House of Zwide is a South African television drama series. It is an e.tv original production, co-produced by The Bomb Shelter and Videovision Entertainment for e.tv. The series stars Vusi Kunene, Khaya Dladla, Nefisa Mkhabela, and Winnie Ntshaba, among others.

Premise

Season 1
Funani and Faith Zwide are the pioneers behind the fast-growing fashion and textile empire in the country, House  of 
Zwide.

In the early stages of the company, Faith who was Funani's secretary had an affair with Funani. His wife found out about it and Faith went to her, trying to explain and apologise but instead ; she and Funani's wife (Busi) fought.

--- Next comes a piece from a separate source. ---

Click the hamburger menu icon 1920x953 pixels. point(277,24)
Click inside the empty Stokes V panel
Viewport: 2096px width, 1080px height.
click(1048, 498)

In the fight, Faith stabbed Busi (Funani's wife) with a scissors in the neck and unfortunately, she died. Panicking, Faith called Isaac, a hitman whom is her ex-boyfriend to come and help her. Since Isaac would do anything for Faith because he still loved her, he helped her.

Isaac and Faith plotted on burning down the house with Busi inside so it could look like her death was a result of the fire. Faith leaves and Isaac starts on the job.
 
Isaac succeeds in burning down the house, not knowing that Nkosi and Zobuhle, Busi and Funani's kids were there. Getting out, Isaac hears a newborn baby ; Zobuhle's cry and he fails to leave it to die but instead decides to raise it as his own. He names the baby Onalerona.

In her twenties, she aspires to be the best designer in the industry but doesn't know the past is yet to haunt her.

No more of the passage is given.